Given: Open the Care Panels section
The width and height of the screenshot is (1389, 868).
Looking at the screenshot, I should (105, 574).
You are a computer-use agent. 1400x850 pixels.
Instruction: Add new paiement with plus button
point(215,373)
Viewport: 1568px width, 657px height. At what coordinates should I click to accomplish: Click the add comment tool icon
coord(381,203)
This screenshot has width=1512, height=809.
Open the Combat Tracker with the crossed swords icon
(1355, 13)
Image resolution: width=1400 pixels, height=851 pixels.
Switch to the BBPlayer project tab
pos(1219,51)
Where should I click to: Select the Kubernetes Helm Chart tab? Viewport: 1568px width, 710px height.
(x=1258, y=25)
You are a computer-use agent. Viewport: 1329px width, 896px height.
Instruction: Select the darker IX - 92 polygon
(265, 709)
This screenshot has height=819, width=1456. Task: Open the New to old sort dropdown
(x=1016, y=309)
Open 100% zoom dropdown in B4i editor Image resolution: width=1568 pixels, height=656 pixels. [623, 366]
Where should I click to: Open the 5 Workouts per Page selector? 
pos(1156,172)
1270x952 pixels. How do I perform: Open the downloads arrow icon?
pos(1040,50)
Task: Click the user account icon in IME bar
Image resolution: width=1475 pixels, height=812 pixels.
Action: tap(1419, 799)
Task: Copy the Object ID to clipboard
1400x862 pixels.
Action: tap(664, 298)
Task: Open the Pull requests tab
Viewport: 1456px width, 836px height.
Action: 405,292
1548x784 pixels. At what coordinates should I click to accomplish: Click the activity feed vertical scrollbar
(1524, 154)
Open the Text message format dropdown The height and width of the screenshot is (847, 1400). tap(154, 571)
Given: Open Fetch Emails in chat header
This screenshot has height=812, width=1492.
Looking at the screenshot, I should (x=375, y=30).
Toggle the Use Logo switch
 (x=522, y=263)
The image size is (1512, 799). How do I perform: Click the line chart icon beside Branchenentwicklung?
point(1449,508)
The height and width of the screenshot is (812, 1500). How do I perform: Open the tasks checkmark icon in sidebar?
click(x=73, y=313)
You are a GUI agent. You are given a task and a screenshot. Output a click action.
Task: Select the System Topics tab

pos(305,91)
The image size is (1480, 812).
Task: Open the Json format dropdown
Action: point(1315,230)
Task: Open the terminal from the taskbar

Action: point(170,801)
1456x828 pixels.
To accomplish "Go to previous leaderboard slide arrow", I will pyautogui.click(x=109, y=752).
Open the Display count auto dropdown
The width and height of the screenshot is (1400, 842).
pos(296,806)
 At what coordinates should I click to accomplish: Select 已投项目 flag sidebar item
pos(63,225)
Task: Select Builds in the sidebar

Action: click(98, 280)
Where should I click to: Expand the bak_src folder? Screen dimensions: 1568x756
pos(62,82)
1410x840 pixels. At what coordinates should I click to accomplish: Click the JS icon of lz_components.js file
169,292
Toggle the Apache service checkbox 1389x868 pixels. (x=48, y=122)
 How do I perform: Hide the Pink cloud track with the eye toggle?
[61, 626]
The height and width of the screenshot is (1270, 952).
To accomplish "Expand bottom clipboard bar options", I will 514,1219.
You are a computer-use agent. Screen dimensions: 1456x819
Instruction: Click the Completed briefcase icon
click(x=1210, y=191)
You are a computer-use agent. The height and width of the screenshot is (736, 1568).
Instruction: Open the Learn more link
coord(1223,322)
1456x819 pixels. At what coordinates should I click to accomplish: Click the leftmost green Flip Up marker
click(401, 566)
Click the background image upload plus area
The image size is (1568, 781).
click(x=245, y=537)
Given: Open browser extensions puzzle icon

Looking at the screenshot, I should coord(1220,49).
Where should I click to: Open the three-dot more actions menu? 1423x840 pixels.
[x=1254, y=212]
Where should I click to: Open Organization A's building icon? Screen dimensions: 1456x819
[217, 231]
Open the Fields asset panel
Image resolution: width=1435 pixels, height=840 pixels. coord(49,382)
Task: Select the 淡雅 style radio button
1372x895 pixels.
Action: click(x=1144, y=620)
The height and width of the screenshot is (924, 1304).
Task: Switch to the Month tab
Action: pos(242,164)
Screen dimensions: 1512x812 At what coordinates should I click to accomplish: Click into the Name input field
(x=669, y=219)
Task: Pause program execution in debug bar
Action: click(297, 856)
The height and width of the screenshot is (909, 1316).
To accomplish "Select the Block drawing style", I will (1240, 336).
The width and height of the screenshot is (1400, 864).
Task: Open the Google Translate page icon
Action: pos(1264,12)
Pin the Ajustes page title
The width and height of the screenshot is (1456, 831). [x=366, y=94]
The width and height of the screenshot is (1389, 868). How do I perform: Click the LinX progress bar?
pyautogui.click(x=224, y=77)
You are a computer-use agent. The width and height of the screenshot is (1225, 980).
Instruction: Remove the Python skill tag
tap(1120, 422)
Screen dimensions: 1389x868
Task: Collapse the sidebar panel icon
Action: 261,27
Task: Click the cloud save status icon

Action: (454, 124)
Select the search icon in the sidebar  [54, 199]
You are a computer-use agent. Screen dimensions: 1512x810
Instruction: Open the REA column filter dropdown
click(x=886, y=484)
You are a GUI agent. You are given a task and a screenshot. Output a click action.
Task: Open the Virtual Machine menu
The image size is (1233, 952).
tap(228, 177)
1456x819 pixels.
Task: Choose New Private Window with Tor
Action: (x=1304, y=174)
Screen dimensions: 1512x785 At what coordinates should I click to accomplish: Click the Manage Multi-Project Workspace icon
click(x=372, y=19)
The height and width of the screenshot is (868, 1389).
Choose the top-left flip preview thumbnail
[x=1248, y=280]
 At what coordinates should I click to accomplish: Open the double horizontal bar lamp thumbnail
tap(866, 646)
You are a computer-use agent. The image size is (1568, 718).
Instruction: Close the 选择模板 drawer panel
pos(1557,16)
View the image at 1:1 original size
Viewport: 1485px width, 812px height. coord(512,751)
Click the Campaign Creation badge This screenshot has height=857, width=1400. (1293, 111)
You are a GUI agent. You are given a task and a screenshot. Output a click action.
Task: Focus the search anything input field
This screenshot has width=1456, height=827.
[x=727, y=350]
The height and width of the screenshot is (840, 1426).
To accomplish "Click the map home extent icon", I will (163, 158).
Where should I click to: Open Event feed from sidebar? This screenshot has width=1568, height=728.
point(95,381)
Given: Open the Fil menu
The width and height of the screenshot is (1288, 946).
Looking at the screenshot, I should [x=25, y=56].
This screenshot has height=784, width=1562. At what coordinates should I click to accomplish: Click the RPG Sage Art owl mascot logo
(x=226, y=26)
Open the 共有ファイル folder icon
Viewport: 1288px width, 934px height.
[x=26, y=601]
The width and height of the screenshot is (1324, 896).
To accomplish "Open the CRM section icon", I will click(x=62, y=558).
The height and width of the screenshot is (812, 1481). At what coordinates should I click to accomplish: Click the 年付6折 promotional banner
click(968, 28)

• What you will do:
Nothing in the data should be left out when you retype it exactly.

• Finished task:
Given: Open the Care Panels section
The width and height of the screenshot is (1389, 868).
Looking at the screenshot, I should (105, 574).
You are a computer-use agent. 1400x850 pixels.
Instruction: Add new paiement with plus button
point(215,373)
Viewport: 1568px width, 657px height. At what coordinates should I click to accomplish: Click the add comment tool icon
coord(381,203)
This screenshot has width=1512, height=809.
Open the Combat Tracker with the crossed swords icon
(1355, 13)
Image resolution: width=1400 pixels, height=851 pixels.
Switch to the BBPlayer project tab
pos(1219,51)
Where should I click to: Select the Kubernetes Helm Chart tab? Viewport: 1568px width, 710px height.
(x=1258, y=25)
You are a computer-use agent. Viewport: 1329px width, 896px height.
Instruction: Select the darker IX - 92 polygon
(265, 709)
This screenshot has height=819, width=1456. Task: Open the New to old sort dropdown
(x=1016, y=309)
Open 100% zoom dropdown in B4i editor Image resolution: width=1568 pixels, height=656 pixels. [623, 366]
Where should I click to: Open the 5 Workouts per Page selector? 
pos(1156,172)
1270x952 pixels. How do I perform: Open the downloads arrow icon?
pos(1040,50)
Task: Click the user account icon in IME bar
Image resolution: width=1475 pixels, height=812 pixels.
Action: tap(1419, 799)
Task: Copy the Object ID to clipboard
1400x862 pixels.
Action: tap(664, 298)
Task: Open the Pull requests tab
Viewport: 1456px width, 836px height.
Action: 405,292
1548x784 pixels. At what coordinates should I click to accomplish: Click the activity feed vertical scrollbar
(1524, 154)
Open the Text message format dropdown The height and width of the screenshot is (847, 1400). tap(154, 571)
Given: Open Fetch Emails in chat header
This screenshot has height=812, width=1492.
Looking at the screenshot, I should (x=375, y=30).
Toggle the Use Logo switch
 (x=522, y=263)
The image size is (1512, 799). How do I perform: Click the line chart icon beside Branchenentwicklung?
point(1449,508)
The height and width of the screenshot is (812, 1500). How do I perform: Open the tasks checkmark icon in sidebar?
click(x=73, y=313)
You are a GUI agent. You are given a task and a screenshot. Output a click action.
Task: Select the System Topics tab

pos(305,91)
The image size is (1480, 812).
Task: Open the Json format dropdown
Action: point(1315,230)
Task: Open the terminal from the taskbar

Action: point(170,801)
1456x828 pixels.
To accomplish "Go to previous leaderboard slide arrow", I will pyautogui.click(x=109, y=752).
Open the Display count auto dropdown
The width and height of the screenshot is (1400, 842).
pos(296,806)
 At what coordinates should I click to accomplish: Select 已投项目 flag sidebar item
pos(63,225)
Task: Select Builds in the sidebar

Action: click(98, 280)
Where should I click to: Expand the bak_src folder? Screen dimensions: 1568x756
pos(62,82)
1410x840 pixels. At what coordinates should I click to accomplish: Click the JS icon of lz_components.js file
169,292
Toggle the Apache service checkbox 1389x868 pixels. (x=48, y=122)
 How do I perform: Hide the Pink cloud track with the eye toggle?
[61, 626]
The height and width of the screenshot is (1270, 952).
To accomplish "Expand bottom clipboard bar options", I will 514,1219.
You are a computer-use agent. Screen dimensions: 1456x819
Instruction: Click the Completed briefcase icon
click(x=1210, y=191)
You are a computer-use agent. The height and width of the screenshot is (736, 1568).
Instruction: Open the Learn more link
coord(1223,322)
1456x819 pixels. At what coordinates should I click to accomplish: Click the leftmost green Flip Up marker
click(401, 566)
Click the background image upload plus area
The image size is (1568, 781).
click(x=245, y=537)
Given: Open browser extensions puzzle icon

Looking at the screenshot, I should coord(1220,49).
Where should I click to: Open the three-dot more actions menu? 1423x840 pixels.
[x=1254, y=212]
Where should I click to: Open Organization A's building icon? Screen dimensions: 1456x819
[217, 231]
Open the Fields asset panel
Image resolution: width=1435 pixels, height=840 pixels. coord(49,382)
Task: Select the 淡雅 style radio button
1372x895 pixels.
Action: click(x=1144, y=620)
The height and width of the screenshot is (924, 1304).
Task: Switch to the Month tab
Action: pos(242,164)
Screen dimensions: 1512x812 At what coordinates should I click to accomplish: Click into the Name input field
(x=669, y=219)
Task: Pause program execution in debug bar
Action: click(297, 856)
The height and width of the screenshot is (909, 1316).
To accomplish "Select the Block drawing style", I will (1240, 336).
The width and height of the screenshot is (1400, 864).
Task: Open the Google Translate page icon
Action: pos(1264,12)
Pin the Ajustes page title
The width and height of the screenshot is (1456, 831). [x=366, y=94]
The width and height of the screenshot is (1389, 868). How do I perform: Click the LinX progress bar?
pyautogui.click(x=224, y=77)
You are a computer-use agent. The width and height of the screenshot is (1225, 980).
Instruction: Remove the Python skill tag
tap(1120, 422)
Screen dimensions: 1389x868
Task: Collapse the sidebar panel icon
Action: 261,27
Task: Click the cloud save status icon

Action: (454, 124)
Select the search icon in the sidebar  [54, 199]
You are a computer-use agent. Screen dimensions: 1512x810
Instruction: Open the REA column filter dropdown
click(x=886, y=484)
You are a GUI agent. You are given a task and a screenshot. Output a click action.
Task: Open the Virtual Machine menu
The image size is (1233, 952).
tap(228, 177)
1456x819 pixels.
Task: Choose New Private Window with Tor
Action: (x=1304, y=174)
Screen dimensions: 1512x785 At what coordinates should I click to accomplish: Click the Manage Multi-Project Workspace icon
click(x=372, y=19)
The height and width of the screenshot is (868, 1389).
Choose the top-left flip preview thumbnail
[x=1248, y=280]
 At what coordinates should I click to accomplish: Open the double horizontal bar lamp thumbnail
tap(866, 646)
You are a computer-use agent. The image size is (1568, 718).
Instruction: Close the 选择模板 drawer panel
pos(1557,16)
View the image at 1:1 original size
Viewport: 1485px width, 812px height. coord(512,751)
Click the Campaign Creation badge This screenshot has height=857, width=1400. (1293, 111)
You are a GUI agent. You are given a task and a screenshot. Output a click action.
Task: Focus the search anything input field
This screenshot has width=1456, height=827.
[x=727, y=350]
The height and width of the screenshot is (840, 1426).
To accomplish "Click the map home extent icon", I will (163, 158).
Where should I click to: Open Event feed from sidebar? This screenshot has width=1568, height=728.
point(95,381)
Given: Open the Fil menu
The width and height of the screenshot is (1288, 946).
Looking at the screenshot, I should [x=25, y=56].
This screenshot has height=784, width=1562. At what coordinates should I click to accomplish: Click the RPG Sage Art owl mascot logo
(x=226, y=26)
Open the 共有ファイル folder icon
Viewport: 1288px width, 934px height.
[x=26, y=601]
The width and height of the screenshot is (1324, 896).
To accomplish "Open the CRM section icon", I will click(x=62, y=558).
The height and width of the screenshot is (812, 1481). At what coordinates should I click to accomplish: Click the 年付6折 promotional banner
click(968, 28)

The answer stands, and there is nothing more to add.